*Exercise directions*:
Quote the whole listing below word for word, leaving out the pictures.

Entries giving target coordinates:
— begin —
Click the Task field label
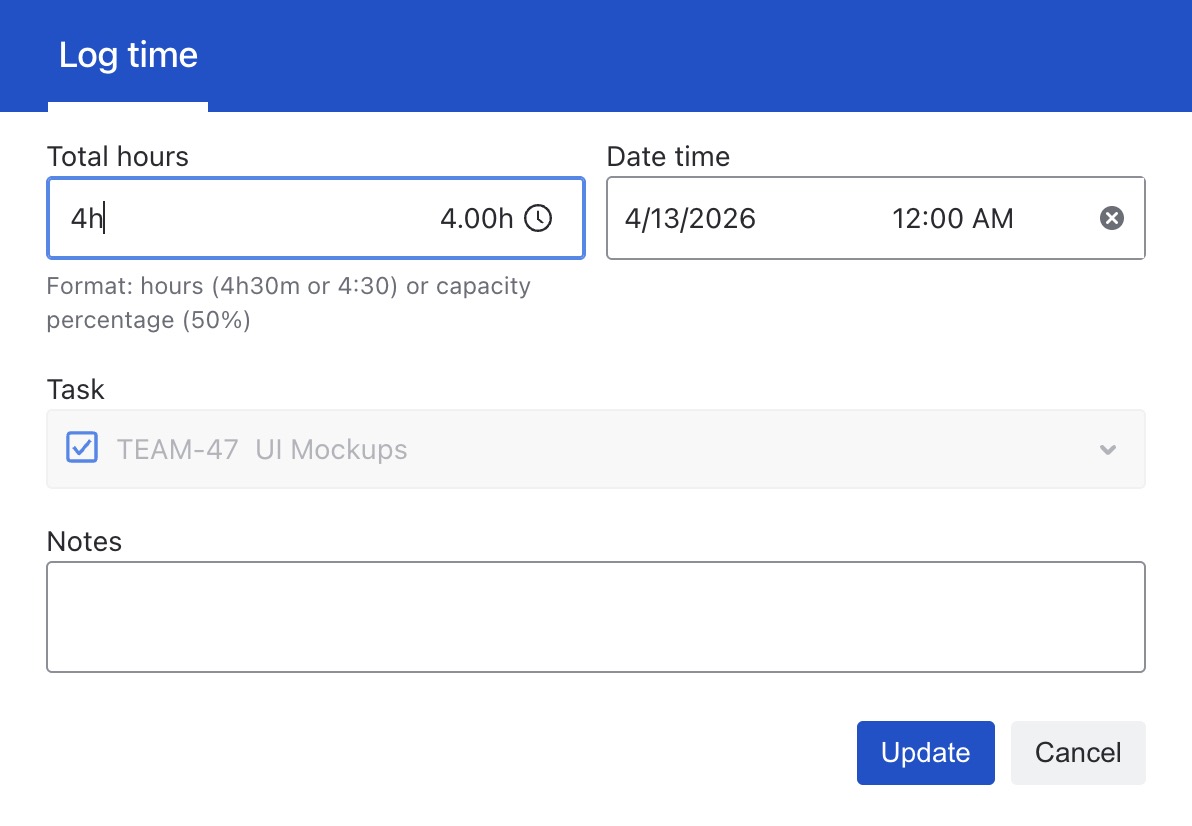 [x=75, y=388]
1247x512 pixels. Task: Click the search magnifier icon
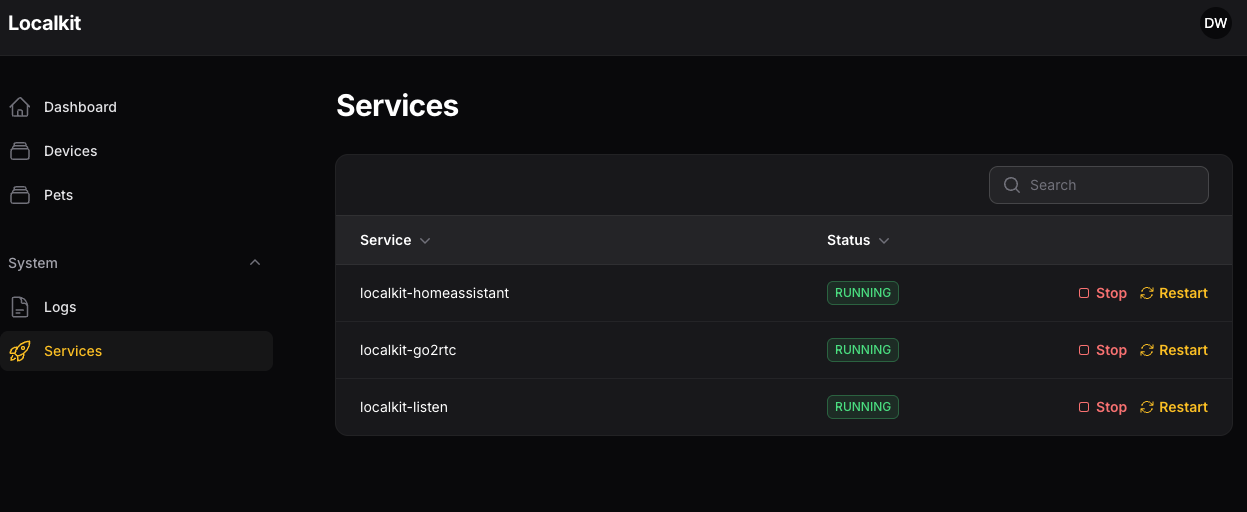(x=1011, y=185)
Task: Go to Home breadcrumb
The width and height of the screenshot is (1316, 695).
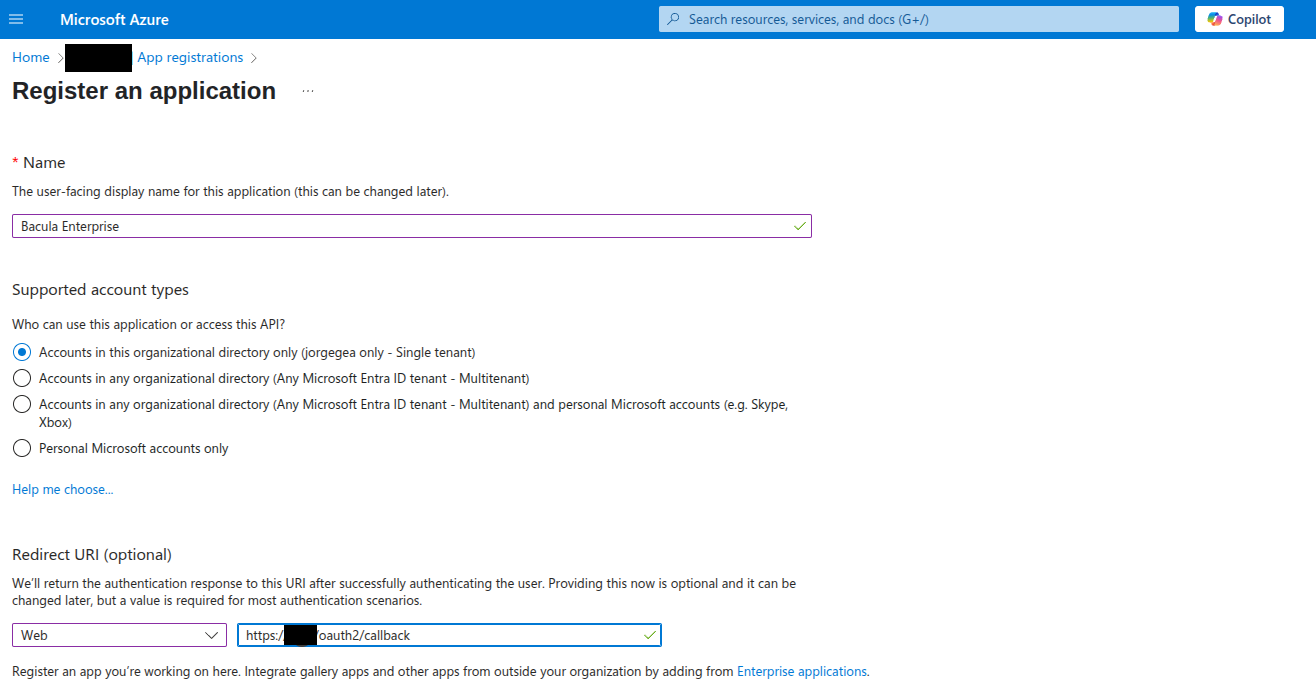Action: coord(31,58)
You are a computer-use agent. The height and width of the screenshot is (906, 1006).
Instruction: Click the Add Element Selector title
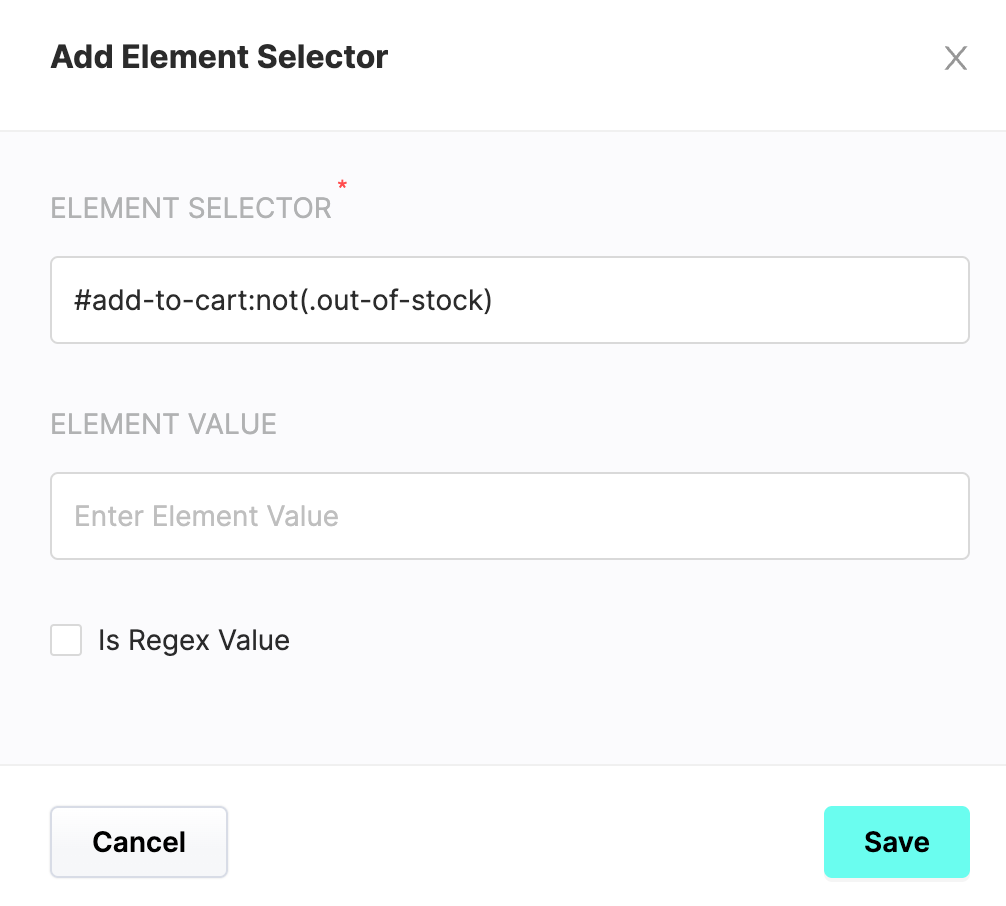(219, 56)
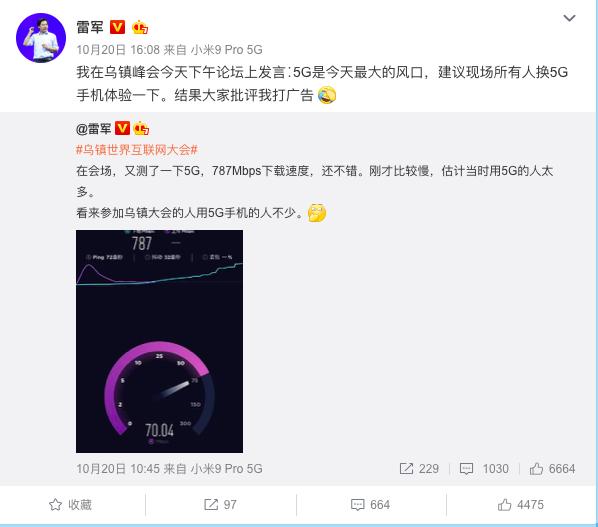Toggle 收藏 star to favorite this post

(71, 505)
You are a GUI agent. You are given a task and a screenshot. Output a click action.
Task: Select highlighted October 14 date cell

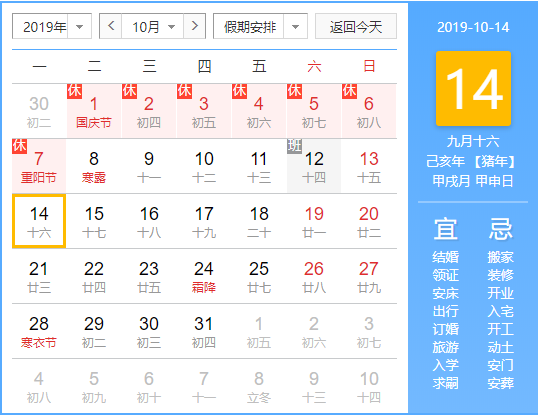[39, 221]
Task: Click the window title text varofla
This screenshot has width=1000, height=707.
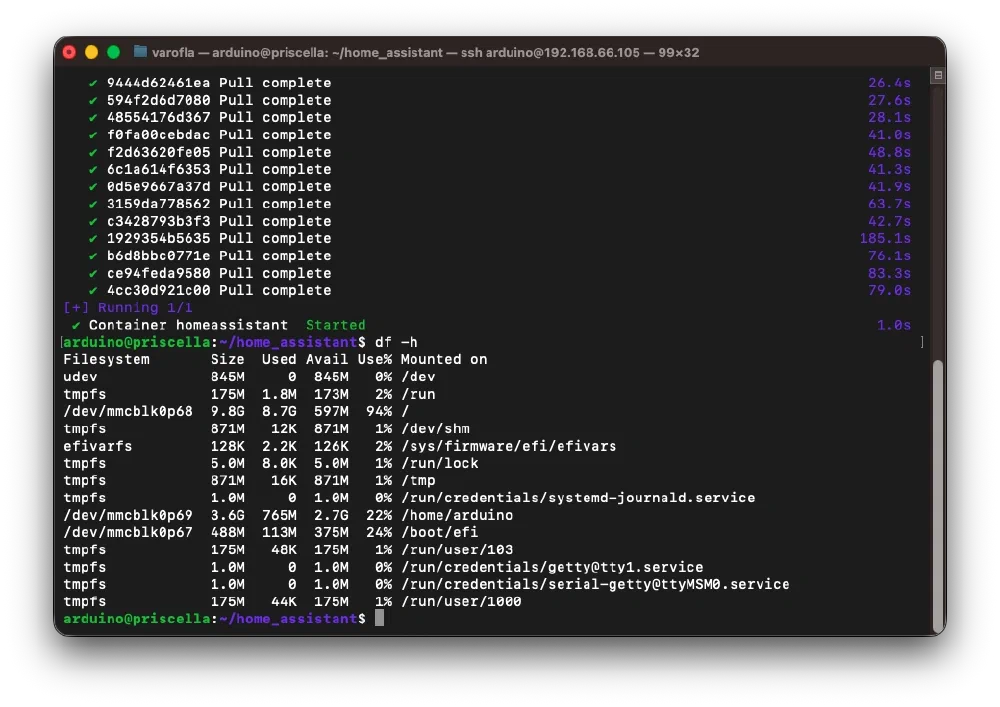Action: point(173,52)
— end —
*Response to this task*:
Click the Task field label
 [x=75, y=388]
1247x512 pixels. Task: Click the search magnifier icon
(x=1011, y=185)
Task: Go to Home breadcrumb
The width and height of the screenshot is (1316, 695).
Action: coord(31,58)
You are a computer-use agent. The height and width of the screenshot is (906, 1006).
Instruction: Click the Add Element Selector title
(219, 56)
Toggle 收藏 star to favorite this post

(71, 505)
You are a GUI agent. You are given a task and a screenshot. Output a click action.
Task: Select highlighted October 14 date cell

[39, 221]
Task: Click the window title text varofla
This screenshot has width=1000, height=707.
Action: point(173,52)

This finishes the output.